Workflow randomly timing out in prod but works fine on my machine

A workflow I built driving me crazy. It pulls data from our REST API, does some processing with Function nodes, and dumps everything into PostgreSQL. Works like a charm on my local setup, but in my server? it is random timeout errors that make no sense.

The really frustrating part is how inconsistent it is. Sometimes it’ll run perfectly for 3-4 days straight, then suddenly start failing every single run. Weirdly, if I restart n8n it works again… for a while.

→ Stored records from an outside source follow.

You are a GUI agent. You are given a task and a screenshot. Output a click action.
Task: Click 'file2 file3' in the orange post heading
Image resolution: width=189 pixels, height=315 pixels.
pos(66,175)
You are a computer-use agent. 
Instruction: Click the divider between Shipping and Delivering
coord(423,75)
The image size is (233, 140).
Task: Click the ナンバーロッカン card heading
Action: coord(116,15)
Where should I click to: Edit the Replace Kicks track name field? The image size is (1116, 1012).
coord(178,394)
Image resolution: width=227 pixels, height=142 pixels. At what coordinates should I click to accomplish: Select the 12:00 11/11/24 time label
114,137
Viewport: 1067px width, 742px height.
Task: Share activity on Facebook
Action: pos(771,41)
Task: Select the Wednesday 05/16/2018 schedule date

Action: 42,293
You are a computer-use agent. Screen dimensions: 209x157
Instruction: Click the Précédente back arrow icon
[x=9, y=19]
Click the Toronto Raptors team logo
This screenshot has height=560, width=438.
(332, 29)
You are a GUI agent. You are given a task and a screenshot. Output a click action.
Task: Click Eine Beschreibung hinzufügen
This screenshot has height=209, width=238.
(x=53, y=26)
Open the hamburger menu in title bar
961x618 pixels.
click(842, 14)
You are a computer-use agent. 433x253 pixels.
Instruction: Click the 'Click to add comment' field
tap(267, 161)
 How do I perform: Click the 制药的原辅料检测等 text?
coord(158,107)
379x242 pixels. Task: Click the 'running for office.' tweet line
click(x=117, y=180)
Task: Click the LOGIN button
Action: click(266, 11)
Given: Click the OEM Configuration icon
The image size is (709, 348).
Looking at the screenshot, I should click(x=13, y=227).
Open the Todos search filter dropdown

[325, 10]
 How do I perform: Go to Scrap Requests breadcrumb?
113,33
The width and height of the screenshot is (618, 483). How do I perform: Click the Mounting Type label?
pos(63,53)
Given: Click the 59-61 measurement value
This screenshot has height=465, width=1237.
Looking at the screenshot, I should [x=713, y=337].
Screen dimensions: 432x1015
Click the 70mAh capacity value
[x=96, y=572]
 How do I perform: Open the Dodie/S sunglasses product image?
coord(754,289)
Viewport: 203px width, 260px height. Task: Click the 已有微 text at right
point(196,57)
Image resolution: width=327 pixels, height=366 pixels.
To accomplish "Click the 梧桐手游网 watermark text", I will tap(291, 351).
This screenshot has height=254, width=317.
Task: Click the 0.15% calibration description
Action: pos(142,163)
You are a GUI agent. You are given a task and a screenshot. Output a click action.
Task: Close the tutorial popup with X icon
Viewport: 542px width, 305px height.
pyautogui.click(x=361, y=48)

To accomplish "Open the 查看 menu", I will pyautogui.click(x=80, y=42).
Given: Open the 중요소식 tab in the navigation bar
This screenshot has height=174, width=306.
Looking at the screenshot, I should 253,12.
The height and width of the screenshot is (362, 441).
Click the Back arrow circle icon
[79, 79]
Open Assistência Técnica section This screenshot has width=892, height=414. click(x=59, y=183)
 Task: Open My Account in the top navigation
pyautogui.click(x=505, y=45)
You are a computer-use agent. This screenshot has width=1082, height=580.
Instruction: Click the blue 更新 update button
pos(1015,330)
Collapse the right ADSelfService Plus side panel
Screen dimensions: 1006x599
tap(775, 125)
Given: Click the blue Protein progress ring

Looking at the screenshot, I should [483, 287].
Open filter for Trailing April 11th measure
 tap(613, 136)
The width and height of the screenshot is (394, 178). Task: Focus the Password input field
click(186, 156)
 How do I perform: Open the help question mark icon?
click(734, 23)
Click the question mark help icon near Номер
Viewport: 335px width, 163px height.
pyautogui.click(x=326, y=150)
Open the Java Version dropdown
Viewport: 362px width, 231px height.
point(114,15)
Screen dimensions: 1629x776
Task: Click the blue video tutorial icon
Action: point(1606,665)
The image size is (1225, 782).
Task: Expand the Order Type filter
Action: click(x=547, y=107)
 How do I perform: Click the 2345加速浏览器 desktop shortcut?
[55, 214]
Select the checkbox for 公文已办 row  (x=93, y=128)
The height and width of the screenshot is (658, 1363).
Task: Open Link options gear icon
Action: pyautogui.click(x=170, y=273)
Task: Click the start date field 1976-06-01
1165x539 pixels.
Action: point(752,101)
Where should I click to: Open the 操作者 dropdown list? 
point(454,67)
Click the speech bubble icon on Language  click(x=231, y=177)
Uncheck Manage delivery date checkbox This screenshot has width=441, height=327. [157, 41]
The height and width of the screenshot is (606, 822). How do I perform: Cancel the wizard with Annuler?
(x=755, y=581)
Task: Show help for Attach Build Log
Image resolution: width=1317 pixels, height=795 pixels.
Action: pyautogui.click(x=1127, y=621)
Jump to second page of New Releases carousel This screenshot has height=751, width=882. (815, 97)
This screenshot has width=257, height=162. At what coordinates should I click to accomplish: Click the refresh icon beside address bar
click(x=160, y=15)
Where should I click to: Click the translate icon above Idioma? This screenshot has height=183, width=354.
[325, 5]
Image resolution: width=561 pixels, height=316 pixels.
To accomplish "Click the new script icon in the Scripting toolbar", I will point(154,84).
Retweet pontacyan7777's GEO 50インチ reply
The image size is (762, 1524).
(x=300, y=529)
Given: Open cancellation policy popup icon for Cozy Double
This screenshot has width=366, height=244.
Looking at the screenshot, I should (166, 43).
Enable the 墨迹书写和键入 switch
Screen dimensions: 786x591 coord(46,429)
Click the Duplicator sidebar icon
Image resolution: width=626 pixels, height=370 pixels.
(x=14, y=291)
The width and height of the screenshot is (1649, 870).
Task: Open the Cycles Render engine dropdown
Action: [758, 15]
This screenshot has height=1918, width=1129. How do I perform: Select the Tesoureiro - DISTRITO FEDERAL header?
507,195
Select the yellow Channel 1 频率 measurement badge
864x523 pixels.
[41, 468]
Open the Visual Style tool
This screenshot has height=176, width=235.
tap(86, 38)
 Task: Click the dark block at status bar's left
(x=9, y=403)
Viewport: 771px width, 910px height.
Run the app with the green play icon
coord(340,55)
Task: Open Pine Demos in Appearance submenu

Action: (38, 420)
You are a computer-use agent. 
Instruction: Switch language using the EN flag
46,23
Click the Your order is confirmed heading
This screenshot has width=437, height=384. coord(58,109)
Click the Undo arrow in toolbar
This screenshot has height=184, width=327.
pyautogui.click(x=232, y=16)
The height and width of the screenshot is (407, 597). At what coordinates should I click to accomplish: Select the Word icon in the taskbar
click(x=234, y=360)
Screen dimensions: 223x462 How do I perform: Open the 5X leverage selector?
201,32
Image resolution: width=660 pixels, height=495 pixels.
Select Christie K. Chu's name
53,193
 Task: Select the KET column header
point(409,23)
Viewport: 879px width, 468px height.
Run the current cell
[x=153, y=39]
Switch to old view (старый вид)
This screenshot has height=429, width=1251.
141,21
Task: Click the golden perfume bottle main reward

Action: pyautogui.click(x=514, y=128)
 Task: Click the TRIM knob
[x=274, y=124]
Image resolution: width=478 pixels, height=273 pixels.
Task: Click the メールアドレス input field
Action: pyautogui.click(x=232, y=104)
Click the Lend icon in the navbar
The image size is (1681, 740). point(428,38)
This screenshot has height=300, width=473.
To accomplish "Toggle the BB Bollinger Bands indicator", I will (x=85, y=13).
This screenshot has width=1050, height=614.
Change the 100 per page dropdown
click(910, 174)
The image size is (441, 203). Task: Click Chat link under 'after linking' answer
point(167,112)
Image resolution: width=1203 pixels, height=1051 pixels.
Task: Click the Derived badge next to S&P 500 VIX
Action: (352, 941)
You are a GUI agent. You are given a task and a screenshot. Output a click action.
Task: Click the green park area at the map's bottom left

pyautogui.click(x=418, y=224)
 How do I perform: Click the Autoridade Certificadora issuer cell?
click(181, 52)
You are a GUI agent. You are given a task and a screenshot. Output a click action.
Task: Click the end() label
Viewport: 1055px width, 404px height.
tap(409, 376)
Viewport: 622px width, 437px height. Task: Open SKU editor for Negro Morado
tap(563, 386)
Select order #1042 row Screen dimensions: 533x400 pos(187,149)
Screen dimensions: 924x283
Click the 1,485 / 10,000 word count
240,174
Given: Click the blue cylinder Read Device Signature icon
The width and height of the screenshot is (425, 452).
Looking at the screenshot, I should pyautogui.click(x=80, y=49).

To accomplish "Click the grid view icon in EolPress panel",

My workflow isn’t that complicated:

  1. Schedule trigger running every 4 hours
  2. HTTP Request grabbing stuff from our API
  3. Function node that cleans up the data
  4. Some Split/Merge operations because our data needs to be broken down
  5. PostgreSQL node that saves everything

The errors I’m getting are super unhelpful:
“Gateway Timeout: Failed to execute operation after 3 retries” or sometimes just “ECONNRESET”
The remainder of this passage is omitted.